### Stated exercise
Copy the rows word for word, starting at the line that contains "Image resolution: width=188" and stopping after the line that contains "tap(106, 133)".

### Given records
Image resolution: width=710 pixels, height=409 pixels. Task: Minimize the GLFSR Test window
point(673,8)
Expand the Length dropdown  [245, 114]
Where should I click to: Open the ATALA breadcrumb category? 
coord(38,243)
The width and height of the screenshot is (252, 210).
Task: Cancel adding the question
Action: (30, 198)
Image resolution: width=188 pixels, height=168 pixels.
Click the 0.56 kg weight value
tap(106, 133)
* * *
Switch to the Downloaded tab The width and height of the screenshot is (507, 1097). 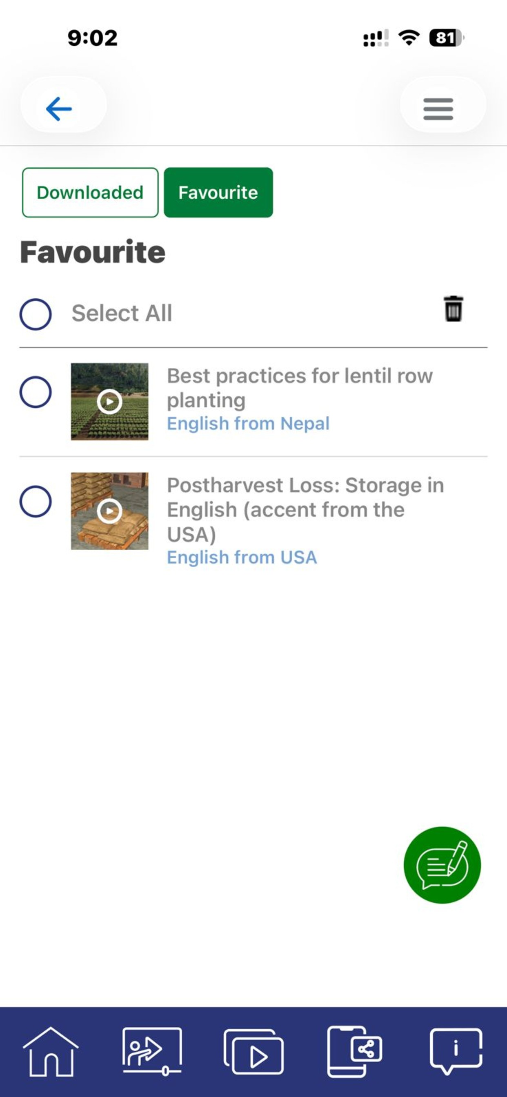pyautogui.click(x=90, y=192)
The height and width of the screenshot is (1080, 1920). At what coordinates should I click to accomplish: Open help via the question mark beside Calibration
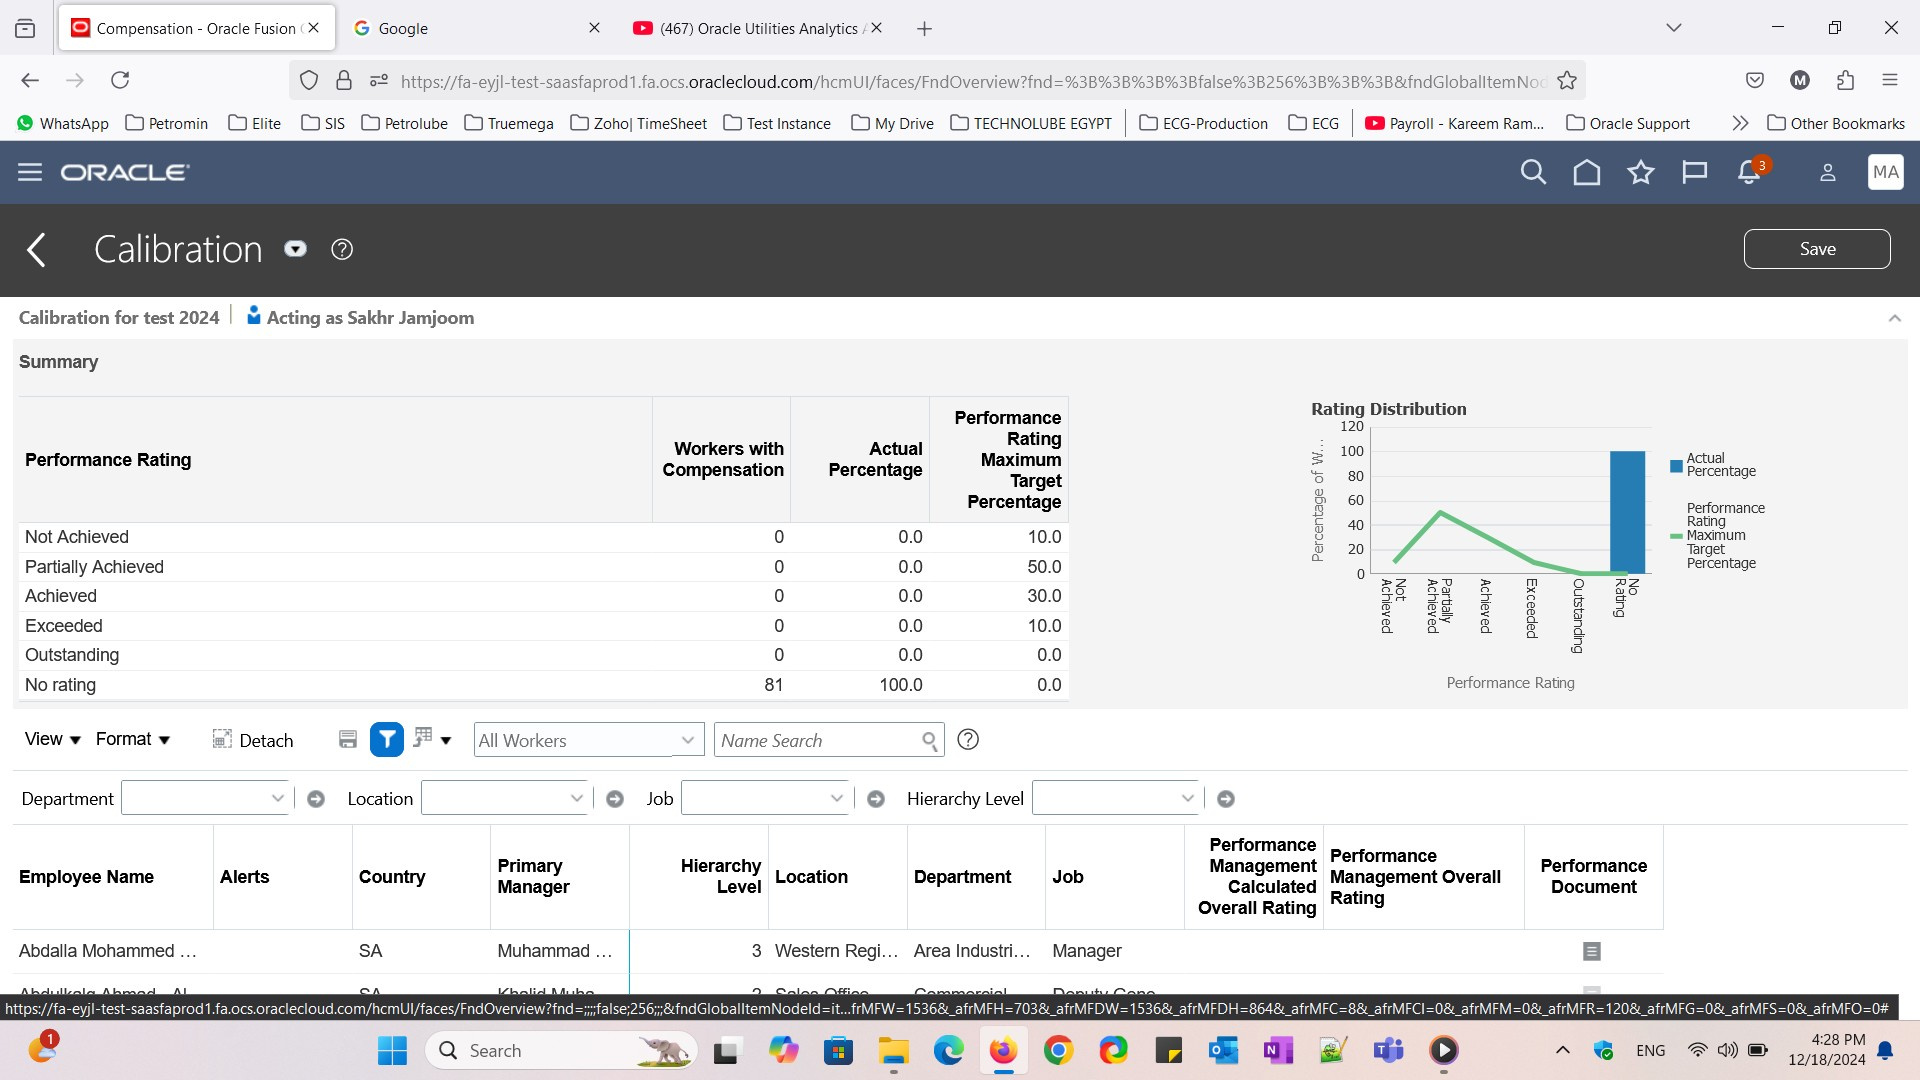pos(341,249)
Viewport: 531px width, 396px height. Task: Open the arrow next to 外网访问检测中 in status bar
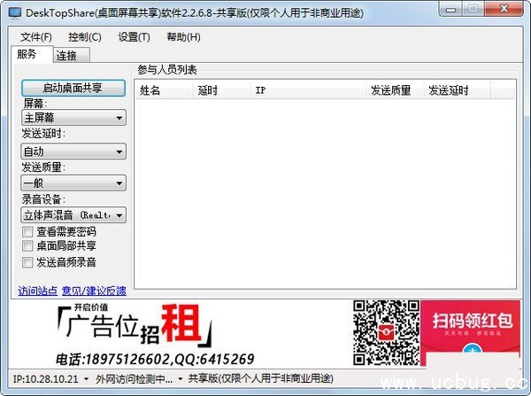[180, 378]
---
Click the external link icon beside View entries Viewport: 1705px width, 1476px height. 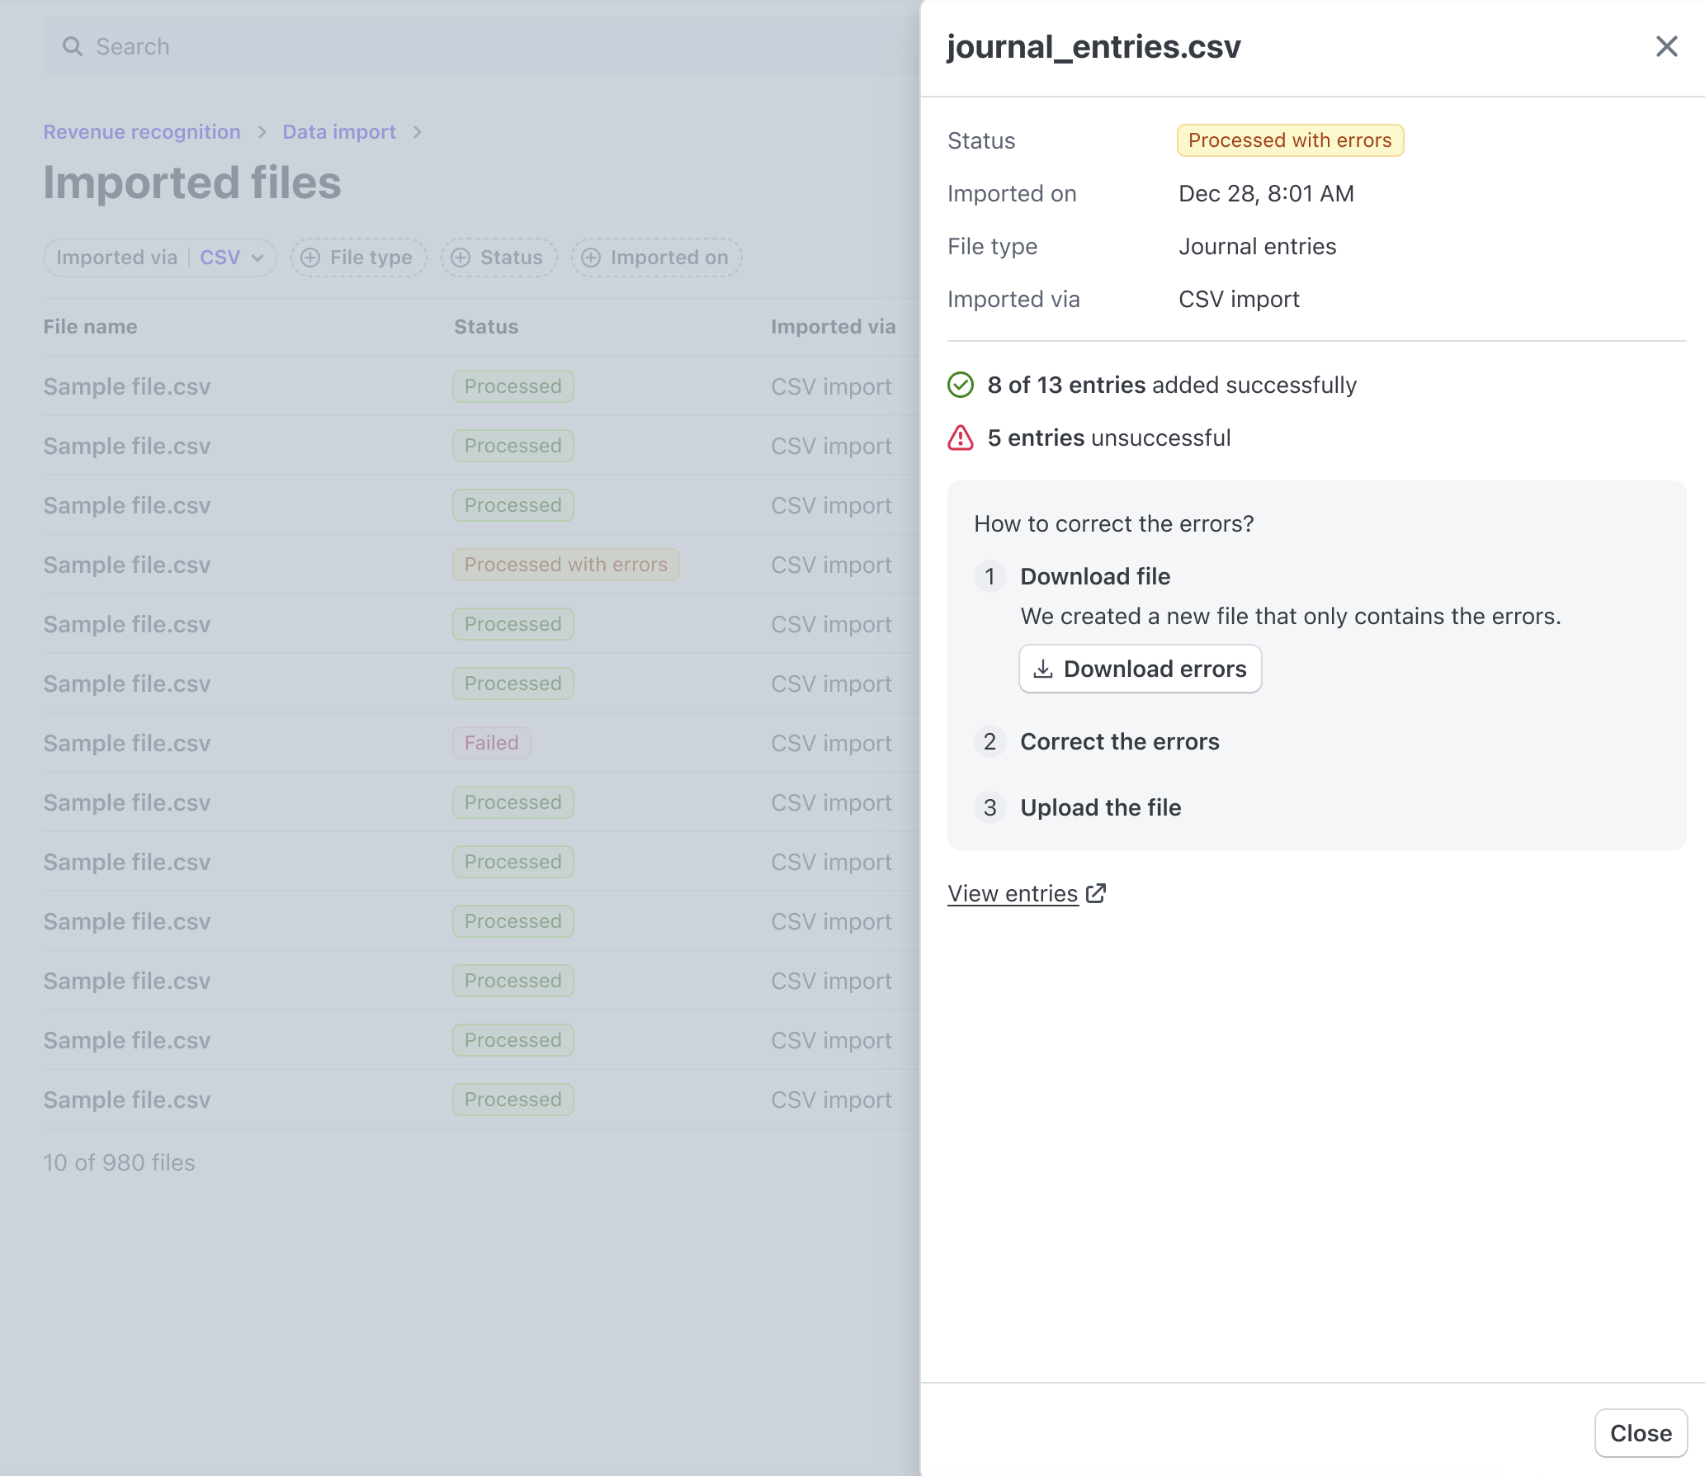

### Exercise result
Image resolution: width=188 pixels, height=168 pixels.
Click the 0.56 kg weight value
tap(106, 133)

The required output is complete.